Types of antitrust policy

Government policy can involve

  • Breaking up a large monopoly with very high market share. For example, the government could break up Google into different companies in order to create competition between different branches
  • Preventing mergers which would increase the power of an existing monopoly. All mergers which lead to a firm with more than 25% market share are referred to Competition and Markets Authority.
  • Legislation against unfair pricing strategies. For example, if a monopoly uses vertical price restraints to discourage new firms entering the market, the government could impose fines.
  • Legislation against collusion.
  • Preventing barriers to entry. Opening up markets to competition. For example, electricity and gas markets have been deregulated, allowing new firms to use existing infrastructure.

 

Anti Trust and Microsoft

Under the Clinton administration, the monopoly power of Microsoft was targetted and the company was recommended to be broken up. However, on appeal, Microsoft were able to overturn the judgement. This shows the debate about how aggressive antitrust policy should be. For example, some economists (such as the Austrian school) argue big firms are not necessarily bad but maybe a reflection of a successful company.

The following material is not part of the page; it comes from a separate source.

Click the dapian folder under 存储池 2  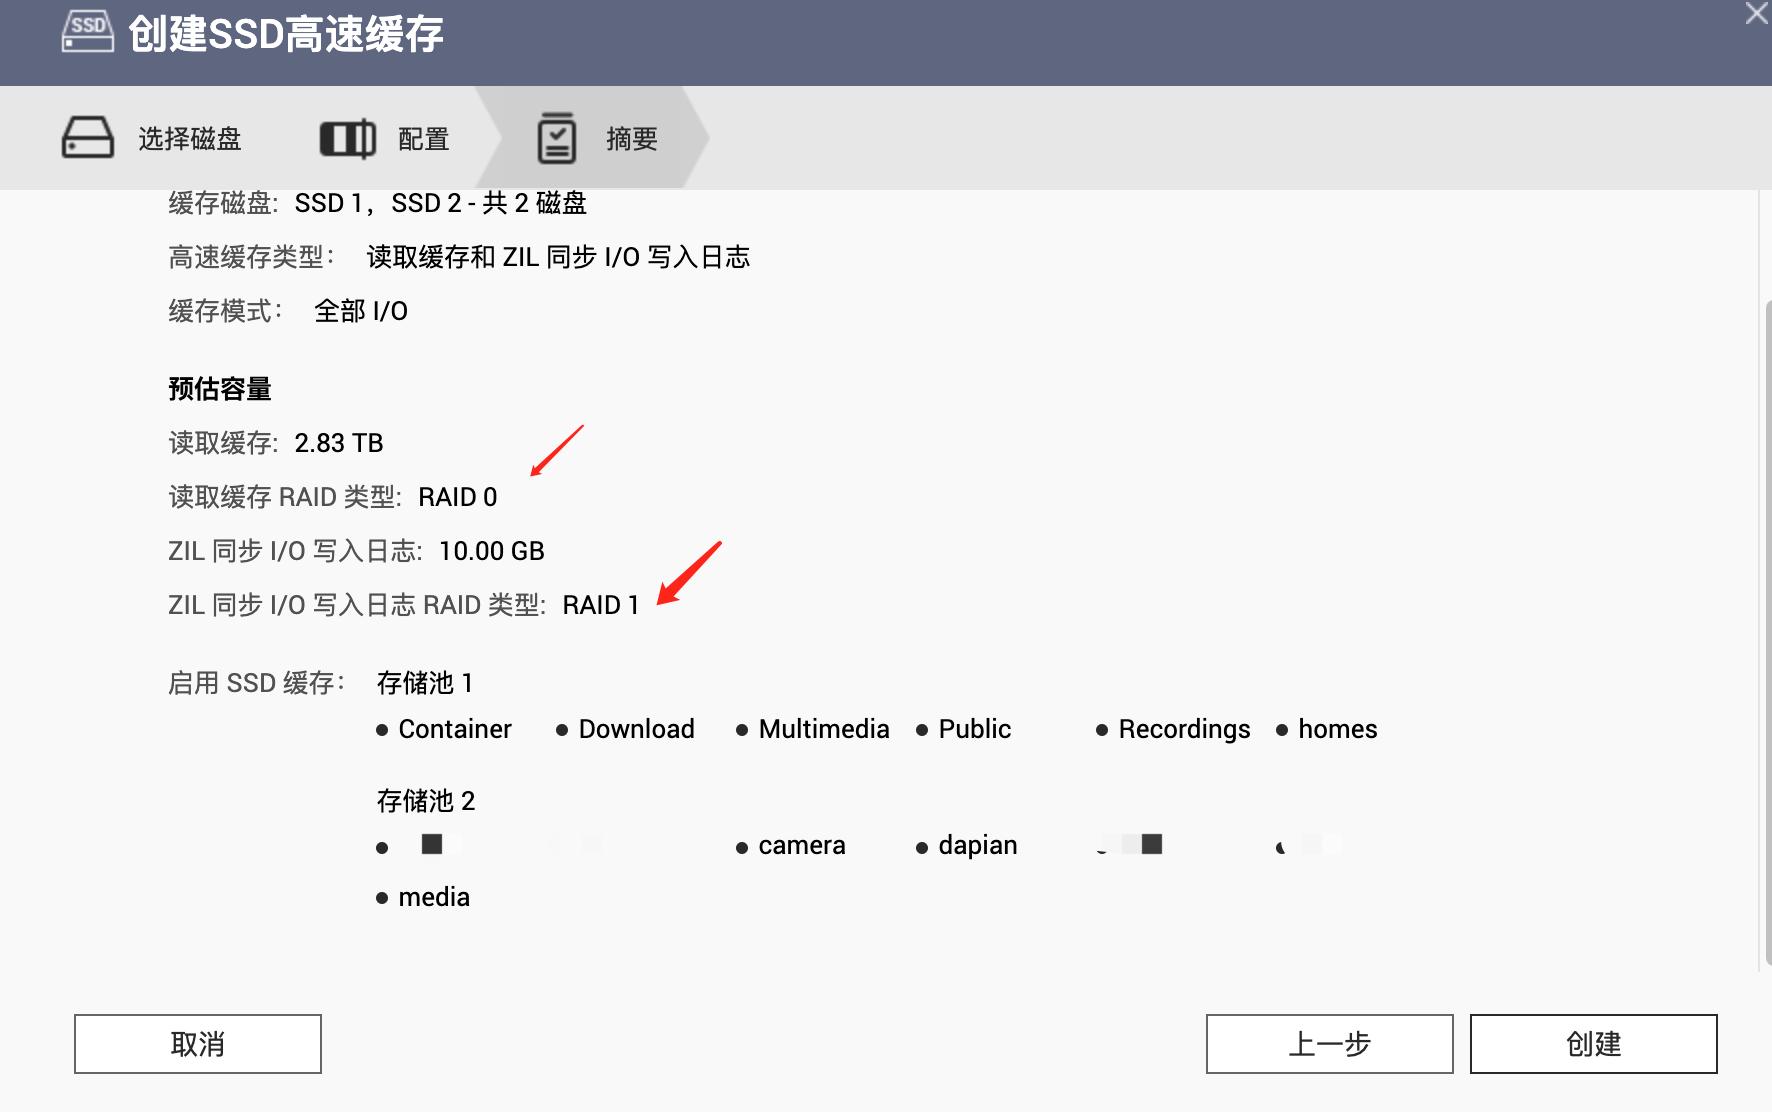click(x=977, y=845)
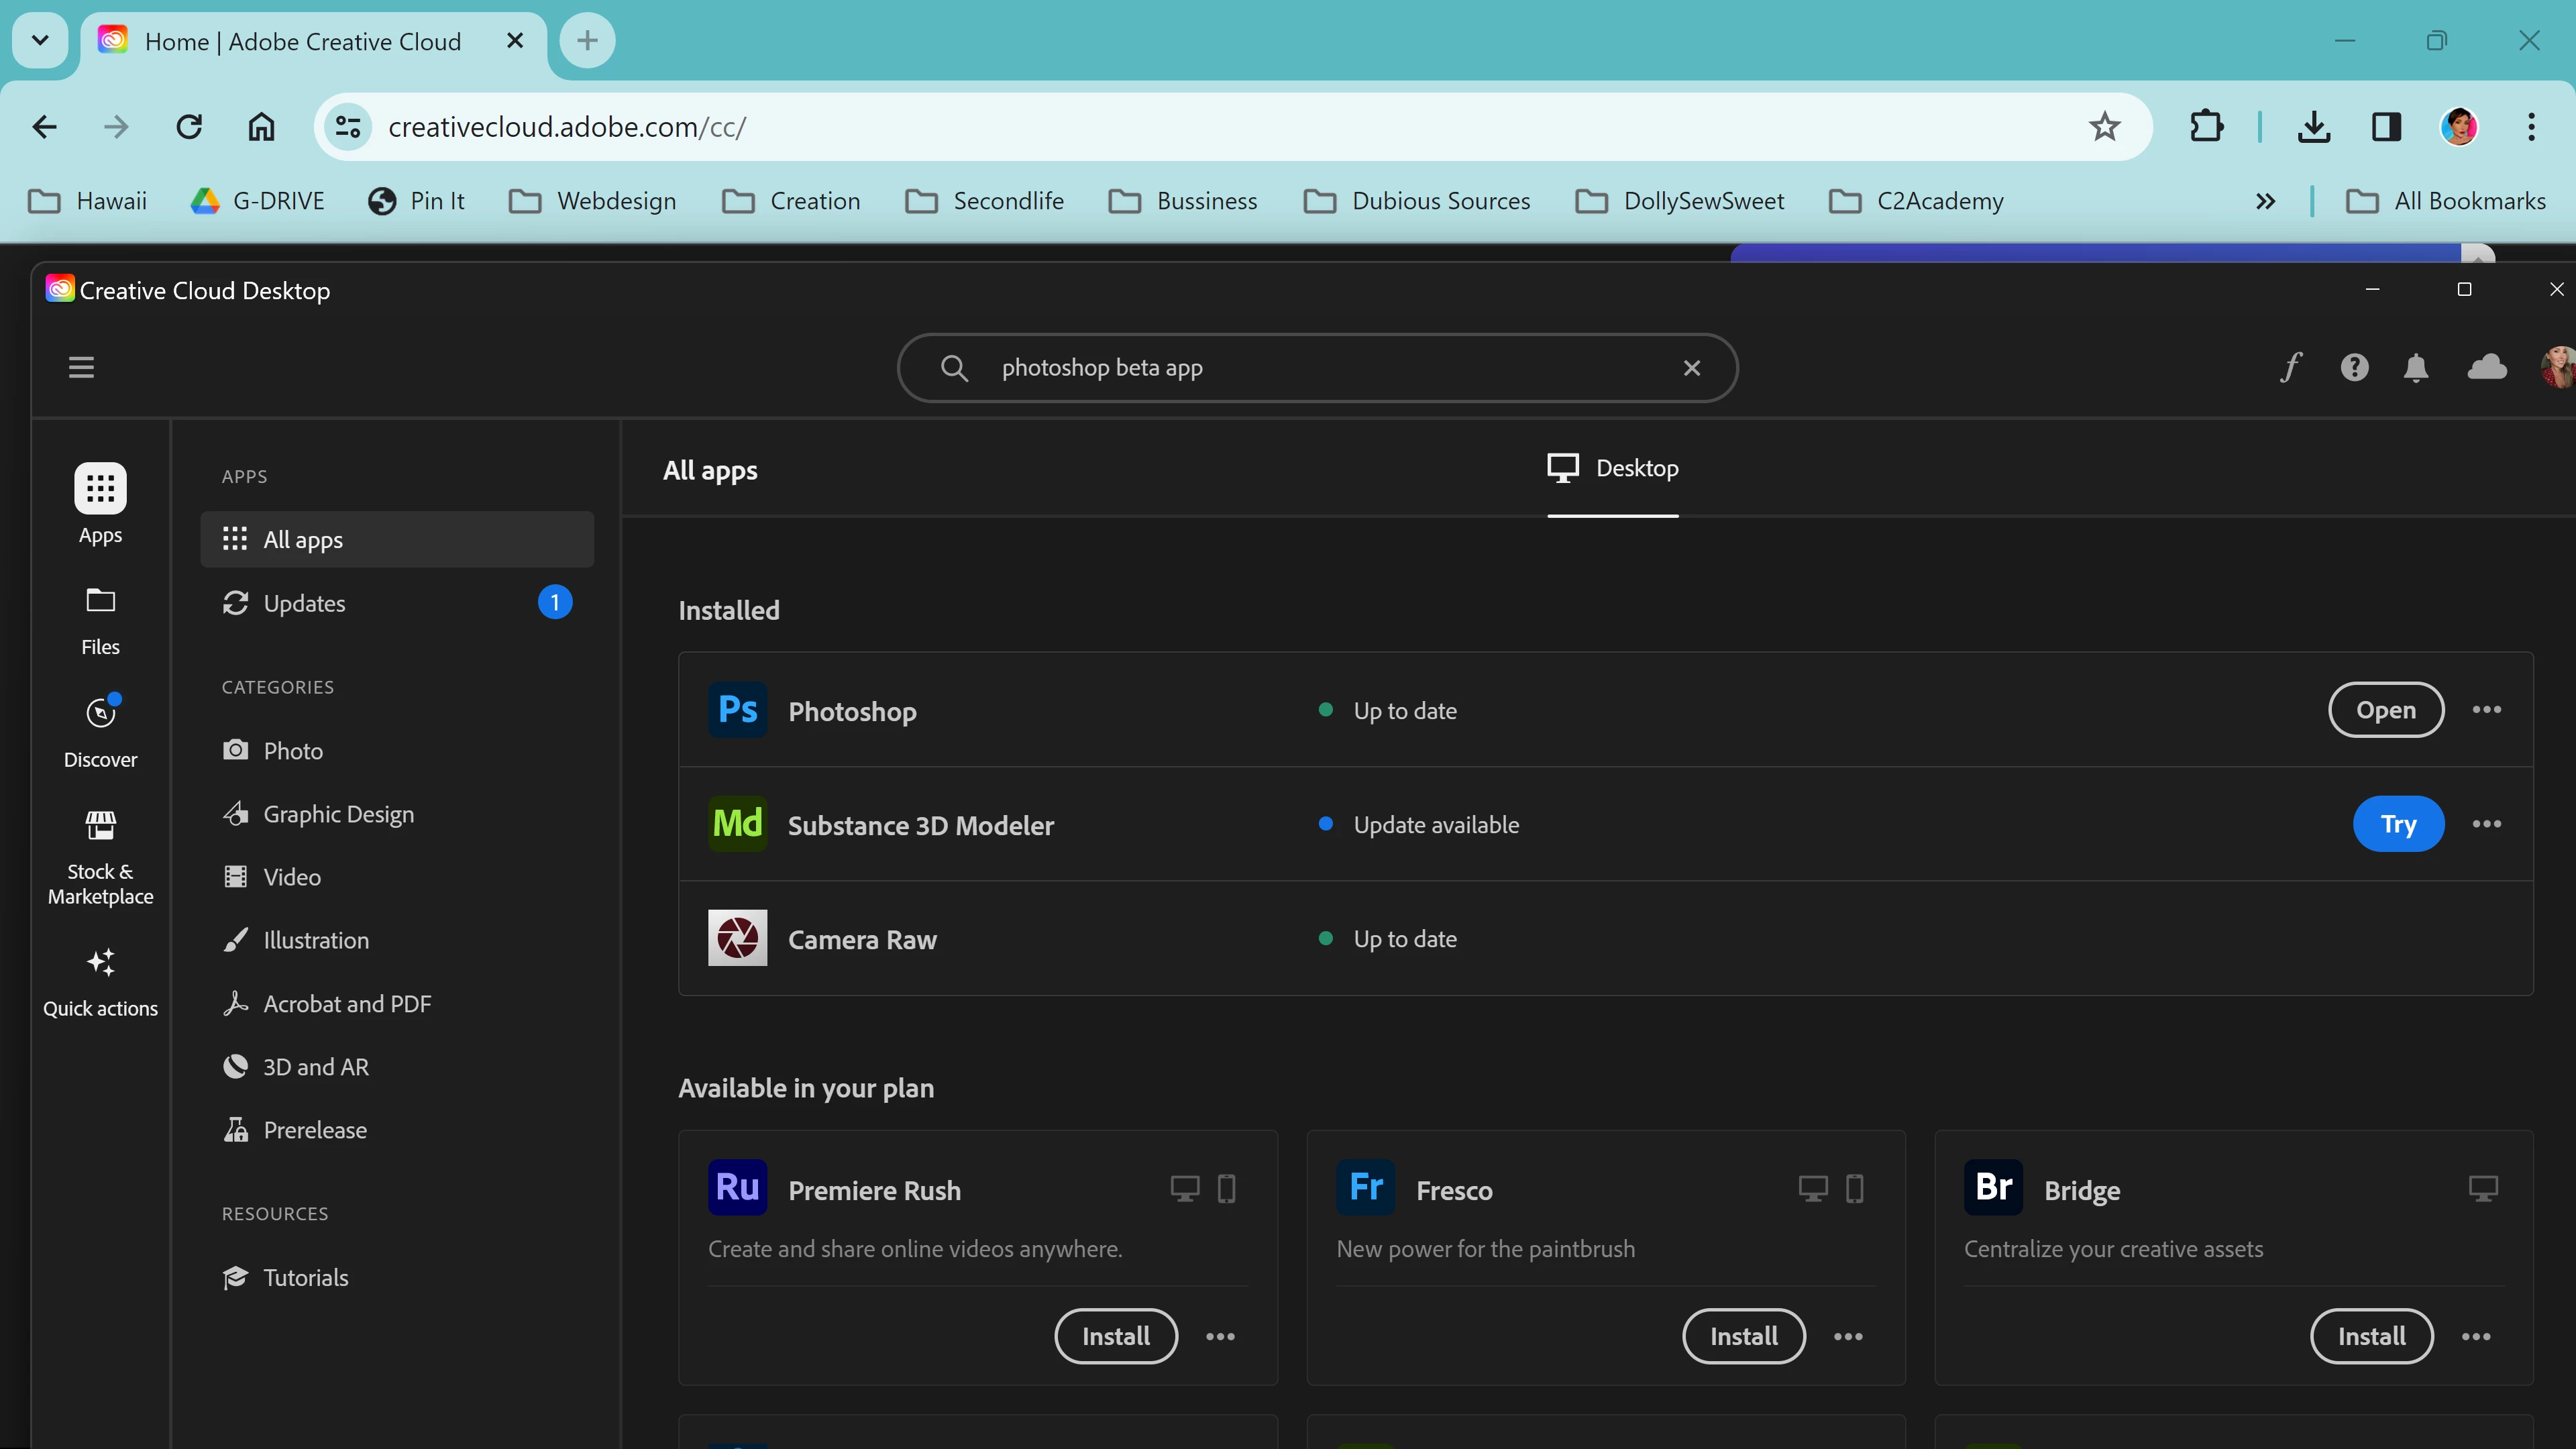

Anti Trust and Contestability

Often antitrust policy was based on the market share of the leading firms. E.g. if a firm had more than 25% it was assumed to have market power. However, recently greater importance has been given to contestability. This looks at the ease of entry and exit into the market. If there is the ease of entry then the threat of competition may be sufficient to keep prices competitive, no matter what the market share.